● **EXTRAIT DU TEXTE**

# # # # #

J'ai choisi d'écrire ici de courtes notes de lecture, dans l'esprit "internaute" qui incite plutôt à la promenade ou à l'errance parmi mille sollicitations de la "toile". J'aurai réussi mon pari si je parviens à fixer quelques instants le regard du lecteur sur des paysages singuliers de l'écriture, lui donnant ainsi le désir d'aller y voir de plus près, en lisant tel livre qui aura retenu son attention. En dehors de la grande édition qui n'a que trop tendance à publier des poètes déjà reconnus et qui joue aujourd'hui si rarement son rôle de découvreur, je me réjouis que la poésie continue de voyager parallèlement, grâce à des petits éditeurs de qualité qui n'hésitent pas parfois à prendre des risques.
Certes, Jean-Pierre Chambon, avec plus d'une trentaine de livres parus, est loin d'être un auteur inconnu, et je ne suis pas prêt d'oublier pour ma part "Le roi errant" qu'il a publié en 1995 chez Gallimard et dont voici un extrait :
Je regarde couler
le large fleuve,
nul point fixe
où poser mon regard :
comme la pensée,
l'eau passe et fuit,
sans attaches,
sans forme ni corps."

# # # # #

● **EXTRAITS DU CORPUS**
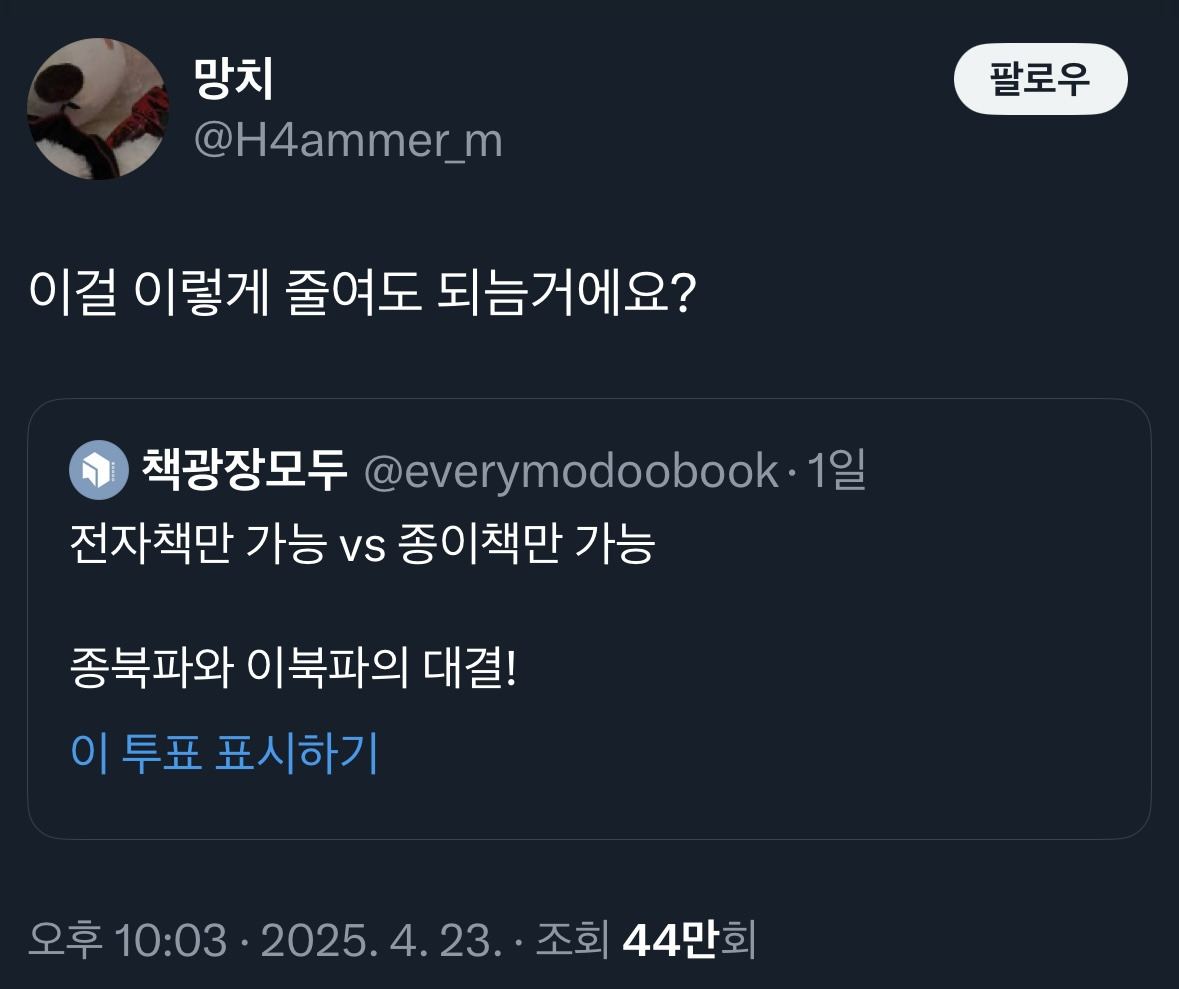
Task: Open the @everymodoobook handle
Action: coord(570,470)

# # # # #

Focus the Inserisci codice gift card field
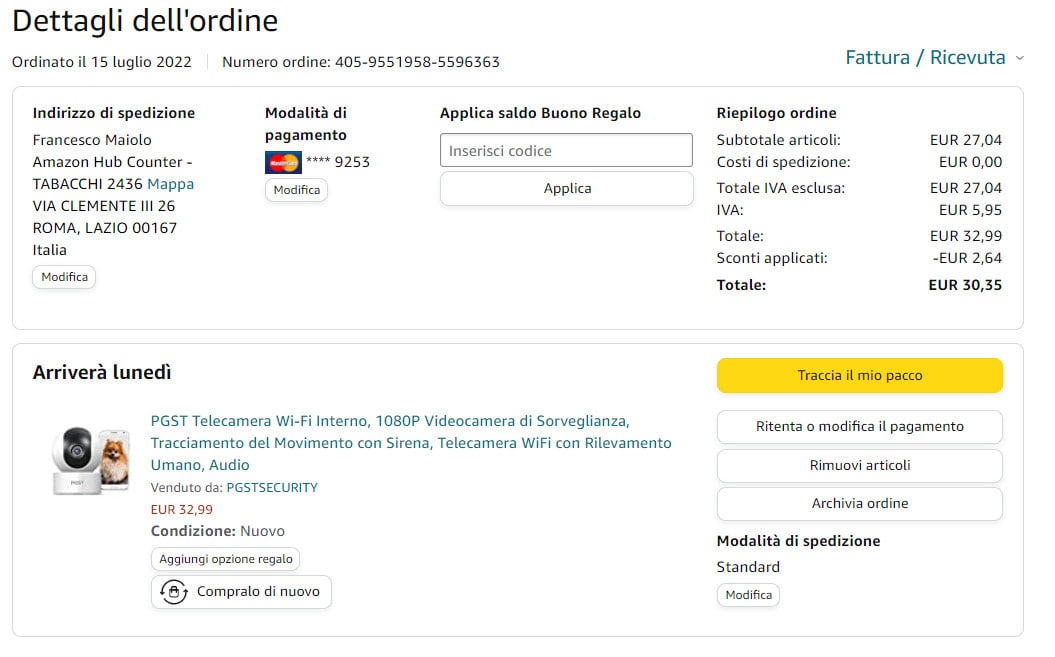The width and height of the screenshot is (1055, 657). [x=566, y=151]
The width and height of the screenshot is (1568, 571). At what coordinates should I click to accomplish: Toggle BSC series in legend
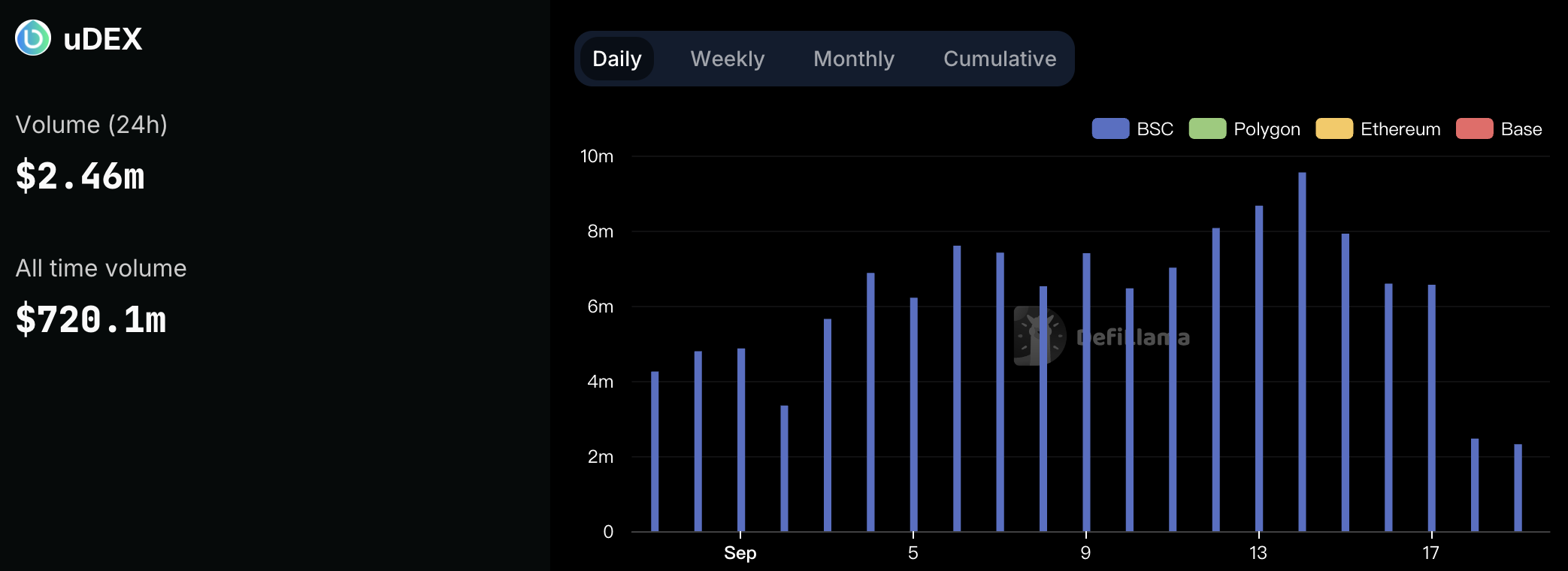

# # # # #

● **SÉRIE D'EXERCICES**
1. Recopiez à l'identique le passage de la note de lecture sur la poésie qui s'ouvre sur les mots contenant "J'ai choisi d'écrire" et se ferme sur "prendre des risques.".
2. Poursuivez, s'il vous plaît, la note de lecture sur la poésie après sa dernière phrase.

● **RÉPONSES**
1.
J'ai choisi d'écrire ici de courtes notes de lecture, dans l'esprit "internaute" qui incite plutôt à la promenade ou à l'errance parmi mille sollicitations de la "toile". J'aurai réussi mon pari si je parviens à fixer quelques instants le regard du lecteur sur des paysages singuliers de l'écriture, lui donnant ainsi le désir d'aller y voir de plus près, en lisant tel livre qui aura retenu son attention. En dehors de la grande édition qui n'a que trop tendance à publier des poètes déjà reconnus et qui joue aujourd'hui si rarement son rôle de découvreur, je me réjouis que la poésie continue de voyager parallèlement, grâce à des petits éditeurs de qualité qui n'hésitent pas parfois à prendre des risques.

2.
Quelques années auparavant, il avait écrit "Matières de coma", depuis longtemps épuisé et qui vient d'être réédité, sous une forme et un format dont je tiens à souligner l'élégance, par les éditions "Faï fioc". Ce nouvel éditeur a par ailleurs publié Michaël Glück, Pierre Dhainaut et Antoine Emaz, parmi d'autres poètes que j'apprécie. Le livre de Jean-Pierre Chambon nous invite à pénétrer dans la matière opaque de la chair, sa part cachée qui ne nous est pas accessible, sauf peut-être dans la souffrance. Il est significatif que Bernard Noël, à la parution de l'ouvrage, ait écrit une lumineuse approche intitulée "l'étreinte mentale" qui a été reprise en postface. Il y a en effet une analogie de thème entre l'écrit de Bernard Noël, "Extraits du corps", et "Matières de coma", mais avec une grande divergence de forme. L'écriture de Bernard Noël choisit la sobriété, celle de Chambon préfère une sorte de luxuriance : pour celui-ci le corps, ce qu'il nous cache, est un prétexte au foisonnement de l'imagination. "Plusieurs fils relient le plafond au sol, les étages et les étagères de l'os, font la navette d'une araignée cardiaque, d'une boulette hérissée de barbe, boule abdominale bouleversée qui se balance dans les hauteurs vacantes, entre les brindilles du poumon et les herbes très vertes de la bile", écrit-il.
Ouvert par effraction, l'espace clos de la chair enfouie vient exploser dans l'écriture dont Chambon explore en même temps les matières, avec ses nœuds inextricables, ses labyrinthes et ses lieux ardents où s'éveille je ne sais quelle "puissance du serpent", quelle "kundalinî" de la langue, cette flèche qui tient lieu d'orientation dans cette masse en fusion qui menace aussi, nous lecteurs, de nous absorber par les muqueuses.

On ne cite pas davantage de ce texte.